- _Work instruction_:
The answer must be an exact copy of the lines from the one with "Select the row header for row 2" through the final line of the records below, with no pictures.

- _Records for this exercise_:
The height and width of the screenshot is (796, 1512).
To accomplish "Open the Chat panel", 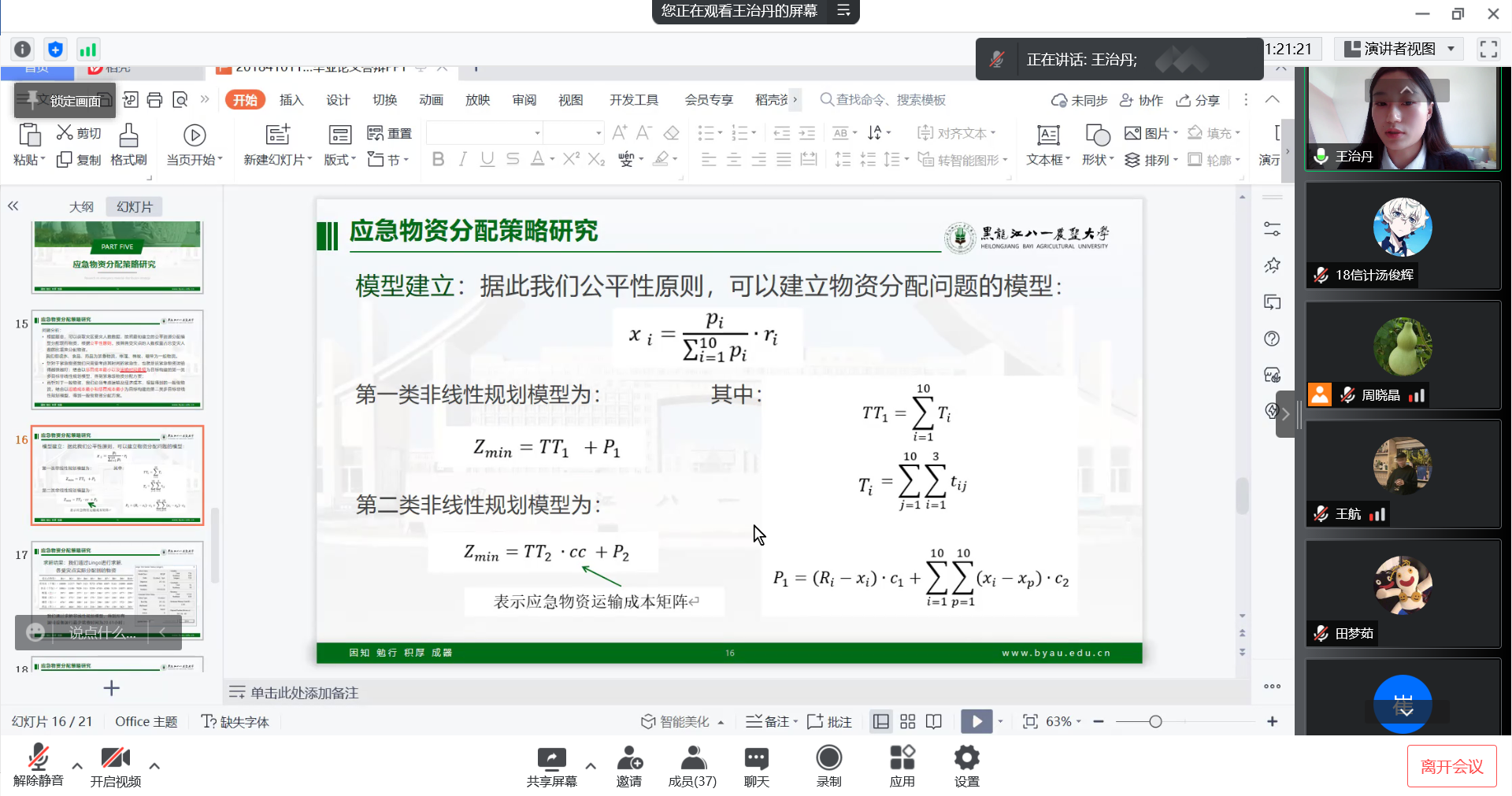I will pos(756,759).
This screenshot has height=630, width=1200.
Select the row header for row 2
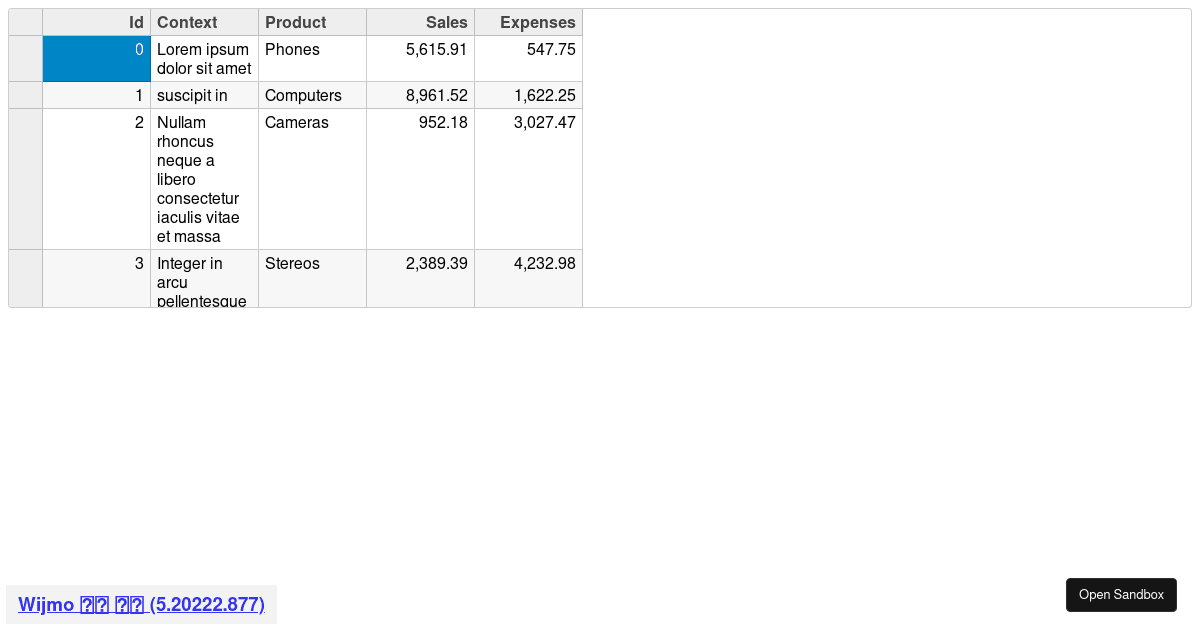coord(26,179)
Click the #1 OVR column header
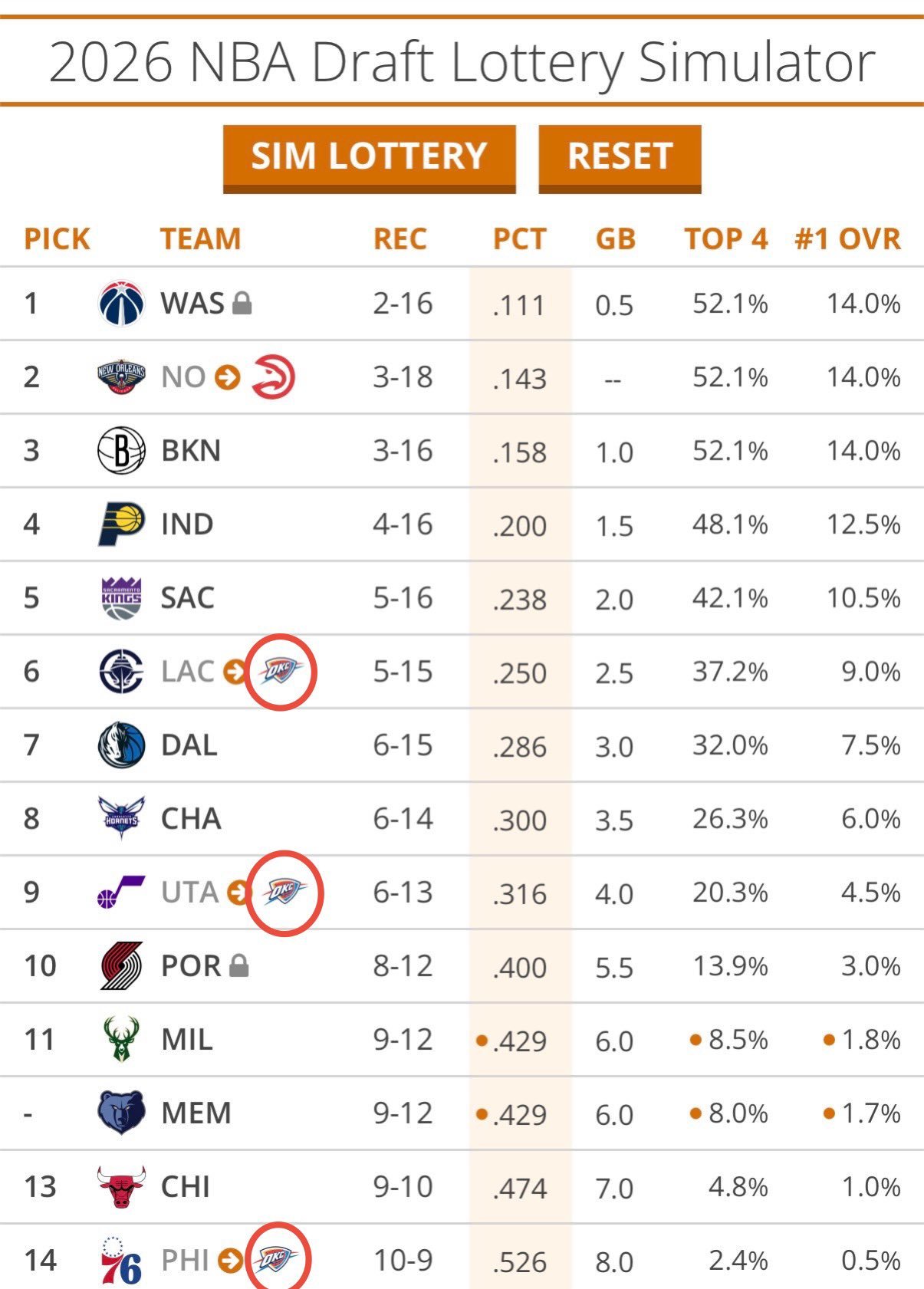 pos(847,239)
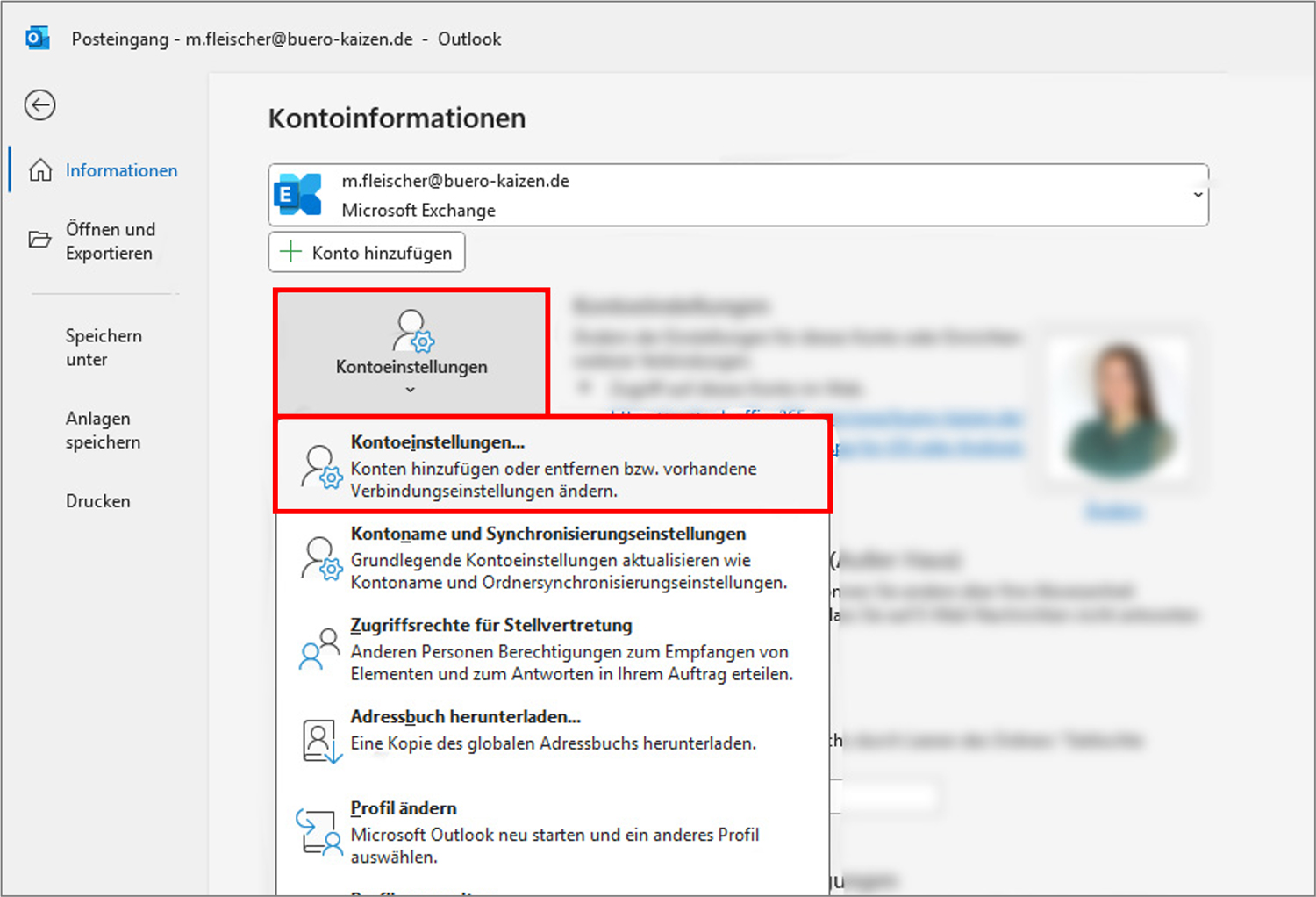Image resolution: width=1316 pixels, height=897 pixels.
Task: Click the back arrow icon
Action: click(39, 105)

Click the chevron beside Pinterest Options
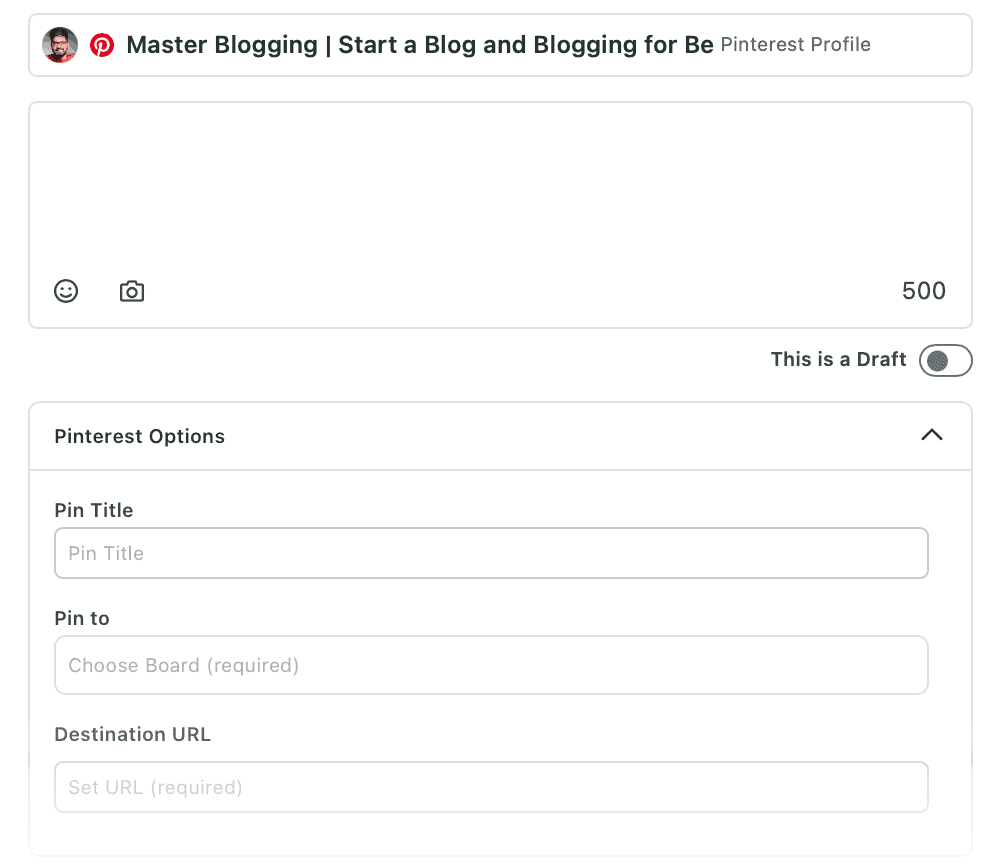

- _Written reply_:
Select the row header for row 2
coord(26,179)
Click the #1 OVR column header
 pos(847,239)
Image resolution: width=1316 pixels, height=897 pixels.
Task: Click the back arrow icon
Action: click(39, 105)

Click the chevron beside Pinterest Options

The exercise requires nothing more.